■ DIRECTIVE ■
Reproduce the data word for word, from the line that contains "at (120, 318)." through the last line of the data, including both.

****************

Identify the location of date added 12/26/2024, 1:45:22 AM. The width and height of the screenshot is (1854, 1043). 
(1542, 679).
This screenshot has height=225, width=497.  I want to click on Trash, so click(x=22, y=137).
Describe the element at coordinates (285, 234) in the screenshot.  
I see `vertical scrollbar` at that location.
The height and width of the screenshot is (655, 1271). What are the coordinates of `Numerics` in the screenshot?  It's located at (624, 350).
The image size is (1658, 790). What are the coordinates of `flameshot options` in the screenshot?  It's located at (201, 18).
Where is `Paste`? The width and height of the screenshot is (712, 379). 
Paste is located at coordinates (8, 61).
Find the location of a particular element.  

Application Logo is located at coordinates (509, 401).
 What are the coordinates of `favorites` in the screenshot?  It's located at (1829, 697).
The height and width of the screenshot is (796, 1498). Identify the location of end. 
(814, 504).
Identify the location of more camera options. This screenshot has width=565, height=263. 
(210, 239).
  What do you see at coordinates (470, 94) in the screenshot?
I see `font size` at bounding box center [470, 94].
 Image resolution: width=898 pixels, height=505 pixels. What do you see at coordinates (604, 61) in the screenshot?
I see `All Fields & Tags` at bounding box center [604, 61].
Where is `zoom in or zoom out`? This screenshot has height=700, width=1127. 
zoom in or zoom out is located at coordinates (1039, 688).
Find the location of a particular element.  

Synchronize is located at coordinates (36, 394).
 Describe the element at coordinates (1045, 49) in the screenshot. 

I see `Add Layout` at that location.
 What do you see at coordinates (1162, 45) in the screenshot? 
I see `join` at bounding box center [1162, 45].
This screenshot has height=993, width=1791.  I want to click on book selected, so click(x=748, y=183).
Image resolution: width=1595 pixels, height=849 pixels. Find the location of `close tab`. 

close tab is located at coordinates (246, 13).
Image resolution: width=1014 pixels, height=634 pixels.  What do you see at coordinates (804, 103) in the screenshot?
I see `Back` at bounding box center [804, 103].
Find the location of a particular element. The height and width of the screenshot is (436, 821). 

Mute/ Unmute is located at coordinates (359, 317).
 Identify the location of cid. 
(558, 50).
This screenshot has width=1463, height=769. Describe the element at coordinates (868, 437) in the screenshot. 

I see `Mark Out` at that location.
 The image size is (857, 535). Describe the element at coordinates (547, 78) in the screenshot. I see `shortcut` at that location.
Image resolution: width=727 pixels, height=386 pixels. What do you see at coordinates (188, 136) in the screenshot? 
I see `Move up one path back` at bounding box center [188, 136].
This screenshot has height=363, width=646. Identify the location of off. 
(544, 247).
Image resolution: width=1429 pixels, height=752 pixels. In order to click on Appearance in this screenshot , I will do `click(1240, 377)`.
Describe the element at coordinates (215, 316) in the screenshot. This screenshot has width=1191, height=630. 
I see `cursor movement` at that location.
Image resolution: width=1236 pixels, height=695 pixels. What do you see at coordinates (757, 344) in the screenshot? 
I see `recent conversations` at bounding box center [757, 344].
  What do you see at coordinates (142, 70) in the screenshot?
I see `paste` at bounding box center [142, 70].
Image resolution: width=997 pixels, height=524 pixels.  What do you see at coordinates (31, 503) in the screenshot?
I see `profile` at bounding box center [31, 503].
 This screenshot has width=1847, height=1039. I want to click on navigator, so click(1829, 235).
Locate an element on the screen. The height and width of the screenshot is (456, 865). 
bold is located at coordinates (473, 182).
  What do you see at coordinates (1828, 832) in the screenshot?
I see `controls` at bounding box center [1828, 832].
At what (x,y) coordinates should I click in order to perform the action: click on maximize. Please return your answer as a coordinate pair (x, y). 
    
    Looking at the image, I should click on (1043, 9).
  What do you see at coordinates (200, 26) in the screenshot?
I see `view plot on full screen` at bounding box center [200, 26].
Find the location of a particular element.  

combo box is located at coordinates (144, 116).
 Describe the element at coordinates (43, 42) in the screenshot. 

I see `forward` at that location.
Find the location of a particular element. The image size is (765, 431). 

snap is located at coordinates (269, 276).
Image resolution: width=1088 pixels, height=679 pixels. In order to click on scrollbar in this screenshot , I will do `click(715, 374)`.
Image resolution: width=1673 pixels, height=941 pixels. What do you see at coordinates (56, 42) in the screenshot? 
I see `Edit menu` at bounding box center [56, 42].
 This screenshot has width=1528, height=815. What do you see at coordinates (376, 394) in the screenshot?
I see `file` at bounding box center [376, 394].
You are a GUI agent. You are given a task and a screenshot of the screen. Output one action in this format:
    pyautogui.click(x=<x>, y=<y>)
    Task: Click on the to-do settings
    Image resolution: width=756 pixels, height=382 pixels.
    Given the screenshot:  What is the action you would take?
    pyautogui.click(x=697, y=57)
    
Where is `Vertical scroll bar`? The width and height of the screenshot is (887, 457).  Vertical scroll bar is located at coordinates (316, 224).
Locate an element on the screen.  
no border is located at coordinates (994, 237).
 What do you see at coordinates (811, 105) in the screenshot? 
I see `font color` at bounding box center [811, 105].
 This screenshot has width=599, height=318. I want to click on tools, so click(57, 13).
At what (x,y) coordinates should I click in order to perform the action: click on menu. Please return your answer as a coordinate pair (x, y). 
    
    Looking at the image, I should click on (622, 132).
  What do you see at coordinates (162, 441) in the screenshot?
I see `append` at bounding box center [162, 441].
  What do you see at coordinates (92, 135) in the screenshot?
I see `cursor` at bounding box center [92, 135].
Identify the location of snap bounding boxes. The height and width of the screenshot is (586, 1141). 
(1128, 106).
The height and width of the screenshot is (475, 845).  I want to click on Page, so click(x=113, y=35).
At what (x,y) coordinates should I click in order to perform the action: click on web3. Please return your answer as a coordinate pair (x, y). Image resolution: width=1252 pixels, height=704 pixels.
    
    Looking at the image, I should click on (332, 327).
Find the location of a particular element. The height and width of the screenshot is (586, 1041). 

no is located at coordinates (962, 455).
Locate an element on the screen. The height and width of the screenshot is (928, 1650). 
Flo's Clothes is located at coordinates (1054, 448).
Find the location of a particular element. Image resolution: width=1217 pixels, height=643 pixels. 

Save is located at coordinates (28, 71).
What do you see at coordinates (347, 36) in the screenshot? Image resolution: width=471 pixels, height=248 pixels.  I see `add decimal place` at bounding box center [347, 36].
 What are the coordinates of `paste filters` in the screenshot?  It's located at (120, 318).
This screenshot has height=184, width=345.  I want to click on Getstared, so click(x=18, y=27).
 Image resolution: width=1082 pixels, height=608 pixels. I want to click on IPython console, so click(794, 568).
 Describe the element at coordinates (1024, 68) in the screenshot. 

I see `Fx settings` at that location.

****************

■ RESPONSE TO THIS TASK ■
 What are the coordinates of `paste filters` in the screenshot?  It's located at (120, 318).
This screenshot has height=184, width=345.  I want to click on Getstared, so click(x=18, y=27).
 Image resolution: width=1082 pixels, height=608 pixels. I want to click on IPython console, so click(794, 568).
 Describe the element at coordinates (1024, 68) in the screenshot. 

I see `Fx settings` at that location.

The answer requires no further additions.